One obvious function to take over is to check pictures, to let Ben read the numbers if he can. If the meter ID is unreadable, he might simply retrieve it from Carl’s master data, because it’s rather likely the hardware didn’t change – oops, we found an information need! If Ben has Carl’s meter ID right next to the picture, this will make his life easier!
The channels and protocols question is also interesting: low-quality pictures, excessive consumption, and suspected fraud pose problems on different time scales, and require different levels of expertise. Is Ben the right person to handle them all? Which cases will he need to delegate, and how?
Already, several UI ideas take shape: Ben will need a piece of UI to enter the correct numbers for Carl’s bill. To check on excessive consumption, he’ll need Carl’s consumption history. In case of suspected fraud, Ben also needs access to the appropriate communication channels to act on his findings, e.g. to forward relevant information to an in-house lawyer.
Let’s wrap up and see what we learned. Thinking about responsibilities, we found that handling misread images is a critical part of the process. Considering this, together with risks and stakes, we discovered an important process role (Ben) that was initially not in the scenario. When thinking about Ben’s and Carl’s information needs, we discovered a range of design alternatives, some at lower automation levels.

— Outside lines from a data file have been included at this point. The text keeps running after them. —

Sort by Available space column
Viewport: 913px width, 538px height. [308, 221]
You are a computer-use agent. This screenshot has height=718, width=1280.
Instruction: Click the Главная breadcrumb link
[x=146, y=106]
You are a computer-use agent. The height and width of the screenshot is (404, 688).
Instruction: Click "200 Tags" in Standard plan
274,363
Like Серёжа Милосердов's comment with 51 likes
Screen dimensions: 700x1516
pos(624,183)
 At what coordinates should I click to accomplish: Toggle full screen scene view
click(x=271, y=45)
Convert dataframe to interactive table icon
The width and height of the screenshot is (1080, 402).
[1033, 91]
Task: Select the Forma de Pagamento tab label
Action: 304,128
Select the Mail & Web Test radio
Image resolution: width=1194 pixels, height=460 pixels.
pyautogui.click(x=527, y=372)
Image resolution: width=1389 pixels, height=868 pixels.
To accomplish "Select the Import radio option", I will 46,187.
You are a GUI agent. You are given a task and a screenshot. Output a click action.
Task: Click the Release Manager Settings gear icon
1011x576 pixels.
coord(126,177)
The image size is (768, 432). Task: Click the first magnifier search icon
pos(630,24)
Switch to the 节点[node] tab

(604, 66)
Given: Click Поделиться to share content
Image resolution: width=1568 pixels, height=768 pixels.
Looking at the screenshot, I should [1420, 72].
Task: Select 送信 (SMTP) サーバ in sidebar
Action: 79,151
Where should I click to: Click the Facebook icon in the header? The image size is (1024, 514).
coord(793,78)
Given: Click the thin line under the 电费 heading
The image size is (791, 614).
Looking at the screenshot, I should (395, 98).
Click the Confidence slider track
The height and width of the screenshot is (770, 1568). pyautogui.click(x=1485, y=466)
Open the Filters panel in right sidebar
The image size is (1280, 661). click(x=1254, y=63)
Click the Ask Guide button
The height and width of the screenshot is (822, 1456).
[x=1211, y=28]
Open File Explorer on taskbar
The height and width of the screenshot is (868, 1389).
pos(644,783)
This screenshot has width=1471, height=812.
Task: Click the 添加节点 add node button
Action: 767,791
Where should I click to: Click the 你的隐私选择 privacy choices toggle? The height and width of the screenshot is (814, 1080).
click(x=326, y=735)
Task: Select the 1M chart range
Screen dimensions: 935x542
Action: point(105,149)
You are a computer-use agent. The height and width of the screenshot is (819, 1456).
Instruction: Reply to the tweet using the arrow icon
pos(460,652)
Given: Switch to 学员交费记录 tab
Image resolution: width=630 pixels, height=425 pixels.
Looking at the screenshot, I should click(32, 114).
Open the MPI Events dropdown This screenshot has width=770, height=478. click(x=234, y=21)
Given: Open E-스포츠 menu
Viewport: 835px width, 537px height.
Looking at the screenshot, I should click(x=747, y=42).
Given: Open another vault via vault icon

Eventually, when diving deeper into the various situations when Ben would need to get active, we identified important information needs, part of which are even outside the field of image recognition.
The overall purpose of this exercise is to open up the design space, generate alternative ideas, and research questions whose answers may let you make informed decisions between alternatives. It would be interesting to apply it to your project idea, wouldn’t it? Let us hear how it worked out, and how you enjoyed the ride!